Definitive lays out three options for provider orgs wondering whether to partner or compete as retail clinics start capturing patients with promises of lower costs and greater convenience.
1) Partner with retailers. As a partner, retailers bring large store footprints, robust consumer analytics, and provide an important referral stream for both PCPs and specialists.
- Ex. Target retail clinics in some Southern California stores are staffed with Kaiser Permanente clinicians, giving Target a well-established healthcare brand to draw customers into its stores and giving KP a way to attract new members with high-traffic locations that don’t require a huge infrastructure investment.
2) Compete with retail-like strategies. Traditional providers can start leveraging consumer-first strategies to prevent patients from flocking to retail clinics for convenience.
- Ex. That might look like offering extended hours and more walk-in appointments to meet patients when they’re available. Definitive cites a Robert Wood Johnson survey that found 59% of consumers choose retail clinics because of convenient hours, while 56% choose them because they don’t need to make an appointment.

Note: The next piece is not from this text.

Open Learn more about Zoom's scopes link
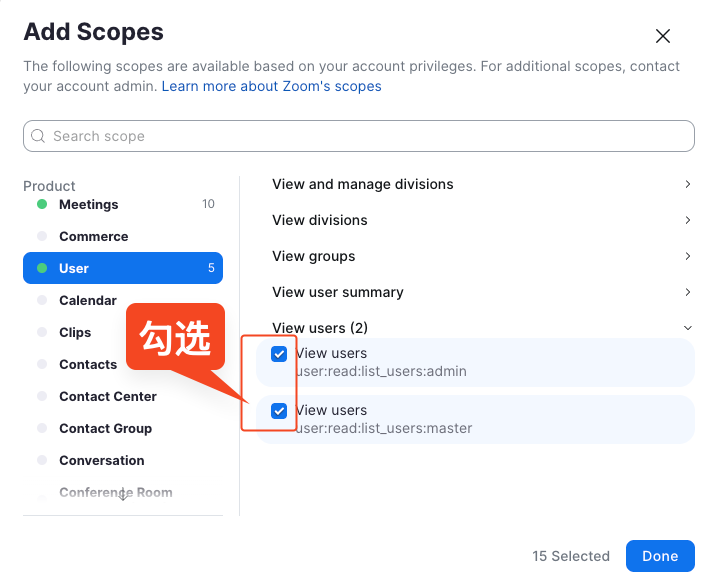The height and width of the screenshot is (578, 708). click(271, 86)
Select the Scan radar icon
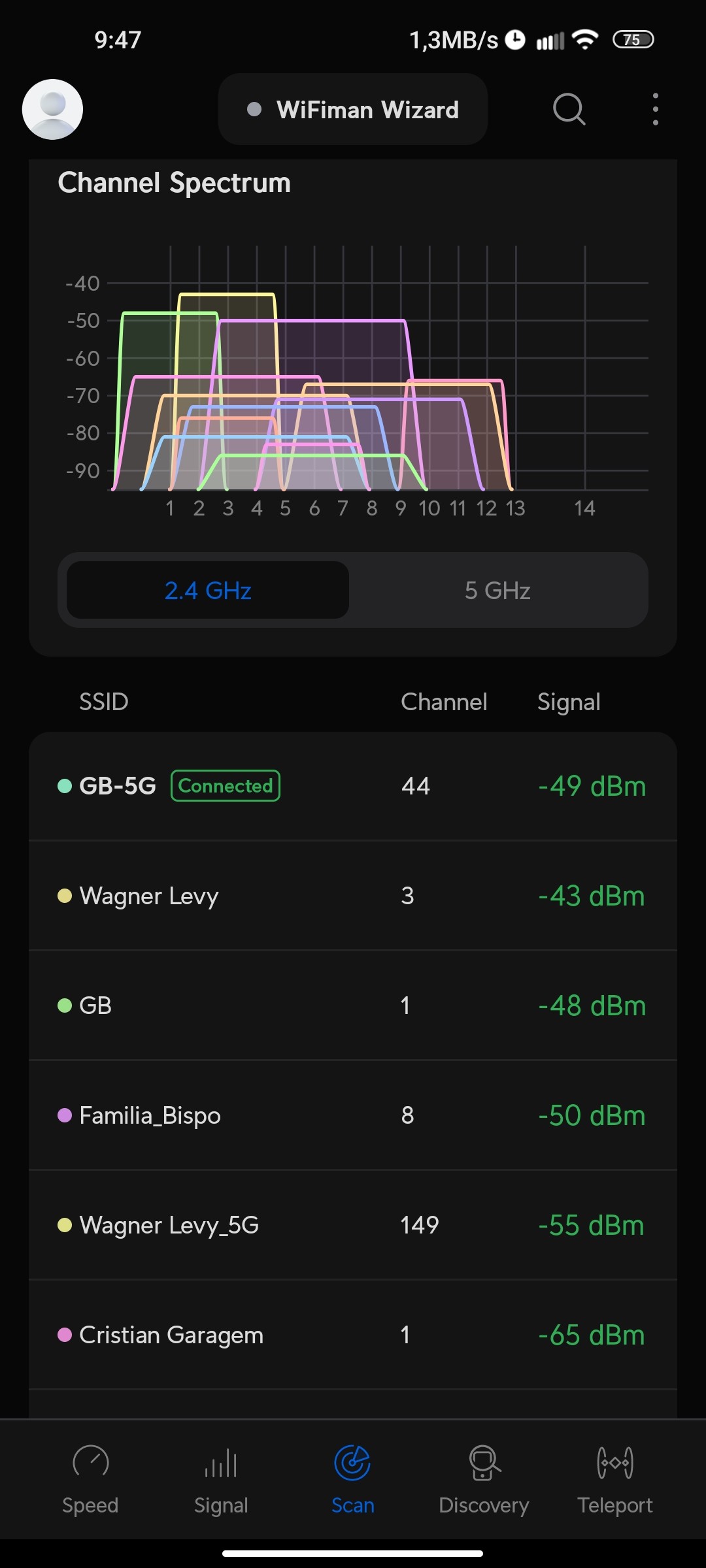706x1568 pixels. point(352,1462)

3) Consider acquiring retail clinics. Health systems can acquire retail clinics to add access points while leveraging their brands, NPs to staff clinics, and physicians for oversight.
- Ex. When Walgreens shuttered 160 retail clinics in 2019, Advocate Health and Piedmont Healthcare acquired ownership to benefit from the already-established clinical spaces and their ability to generate demand based on pre-existing trust in local communities.